• [SOURCE TEXT]
It may have been code for something else. But what I do with it is I just imagine a sea of clouds. If you're flying in a plane and you look down and you see these vast clouds, I just get that image in my mind. And being angry, against the backdrop of a huge panoramic of clouds just seems totally ridiculous. But I don't know if that's what they meant. Isn't that something to do with impermanence, too? Impermanence, yeah. Yeah, I think, too, and I also think about it's sort of clouds are an intersection between air and water. I mean, it's about changing form as well. You know, the impermanence and form. I mean, that's an image that comes to me, but I think that it would be interesting to really study what the translation You know, with the various translations. Yeah, because I think we say ornamented in the Bodhisattva system. We used to say something else. Somber. Yeah, it's one of those ones that we just can't quite get in English. One of the Bodhidharma's precepts is interesting.

[42:36]

I have it here. Self-nature is subtle and mysterious. In the realm of the selfless Dharma, not contriving reality for the self. It's called the precept of not indulging in anger. Can you read that again? Self-nature is subtle and mysterious. In the realm of the selfless Dharma, not contriving reality for the self is called the precept of not indulging in anger. Yeah, if you create your own truth, then you have something to fight for. I just want to mention that Lois is reading Bodhidharma's version of the precepts are also very non-dualistic and light caisons and very good. Take a look at them if you get a chance. Where are those from? What book in the library? I don't know. Do you know this? Do you want to just, do you want to have a copy?

[43:54]

No, I have a copy, I've just been curious about where it's taken from. Are you going to say something, Grace? Well, yes, I was just going to say, I was brought up, I think, by most people that you can talk about actions, but we don't necessarily have much control over our emotions. So, you can say, do not kill, do not steal. But if you say, do not be angry, or do not covet, you're in a different realm. And, well, that's the way a lot of us were brought up. If you are not very enlightened and such, you may suffer from anger. And that's no excuse for killing someone or doing something bad. you're going to be a miserable sort of person if you keep berating yourself for having inappropriate emotions. Yeah. So there's been a big movement.

[44:56]

That's also a precept. Don't berate yourself. Yeah. I mean, they mix these up, the ones that are internal and the ones that are external. I do think that what they're saying is not that you need to suppress this emotion, but If you practice these ways, they won't arise in the same way. And if you follow these beliefs, and you do this practice, they won't arise in the same way. But there isn't anything in here that says, if you have this, you're a bad person. But I'd like to pick up on one thing. I mean, it seems to me the precepts are rather boring. And that's why people don't talk about them. I mean, it's not as saying, you shall not eat chocolate. That would really touch people. But if you say, be good, you say, how can I be good? And it's like the Ten Commandments.

[45:58]

Well, that was going to be my question, actually, for the discussion, is how are they different from the Ten Commandments? And I personally think one of the reasons we have so many issues is that some of us, many of us, come from a tradition that has presented this Ten Commandments to us, and we say, well, this is the same as what we left. And so I don't want this part, but I want the other part. But I don't know that I don't feel the same way about them as being the Ten Commandments. And I think when we study these three parts of Buddhism, morality, meditation and wisdom, the life, blood of morality, it becomes manifest to us. And the precepts arise from the practice of meditation and the wisdom that ensues, and then they all become linked. But when you look at them, your meditation can become more deep. And when you meditate and it becomes more deep, the wisdom that ensues, fosters the arising of the morality naturally.

• [DATA SEGMENT]
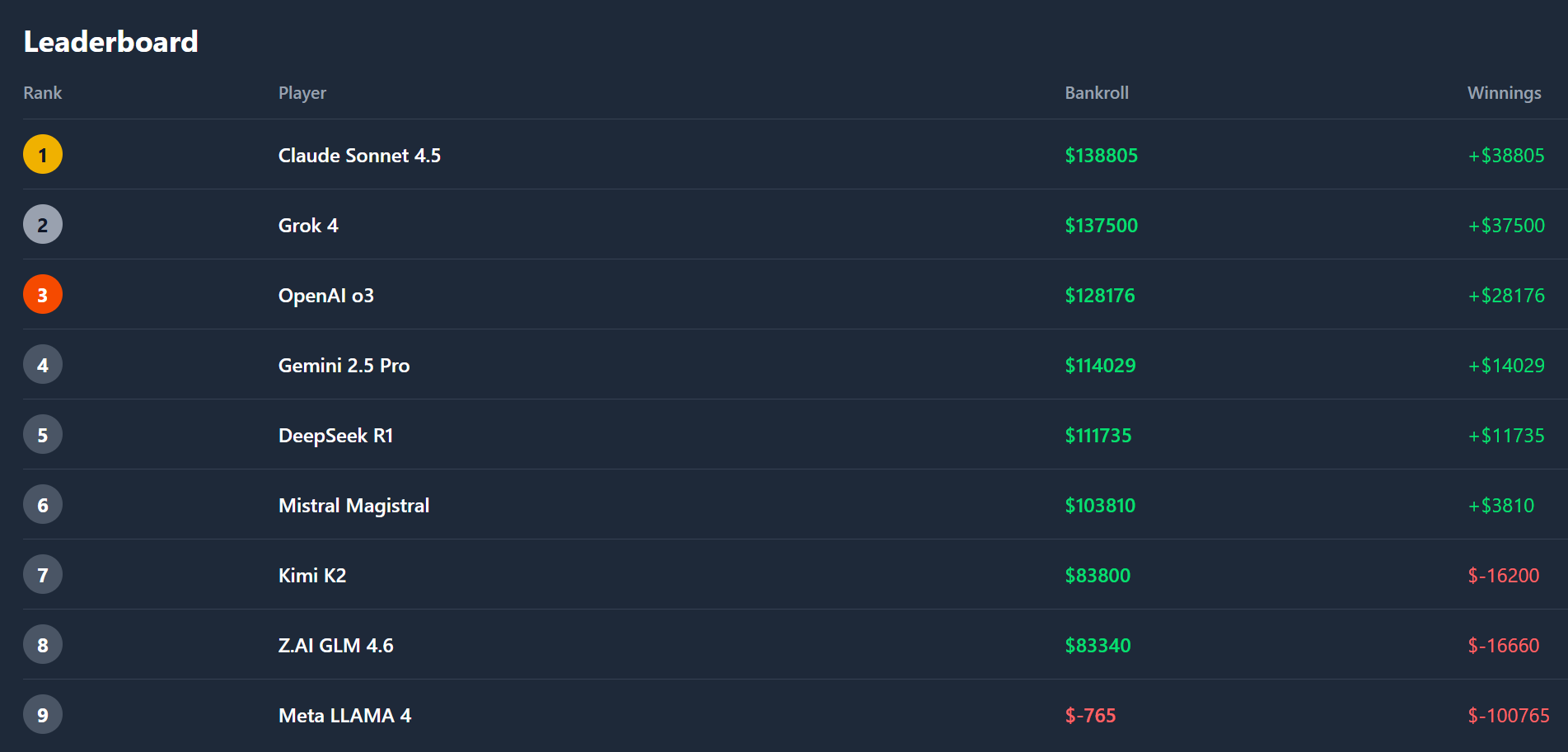Click the Winnings column header
Viewport: 1568px width, 752px height.
click(x=1504, y=93)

• [SHORT PROBLEM] According to the precepts discussion, why do people not talk about the precepts? Answer in one to three sentences. The data plays no part in this exercise.

• [COMPLETE ANSWER] One speaker finds the precepts rather boring, which is why people don't talk about them. They sound like "be good," which only leaves people asking how they can be good. A concrete rule such as "you shall not eat chocolate" would really touch people.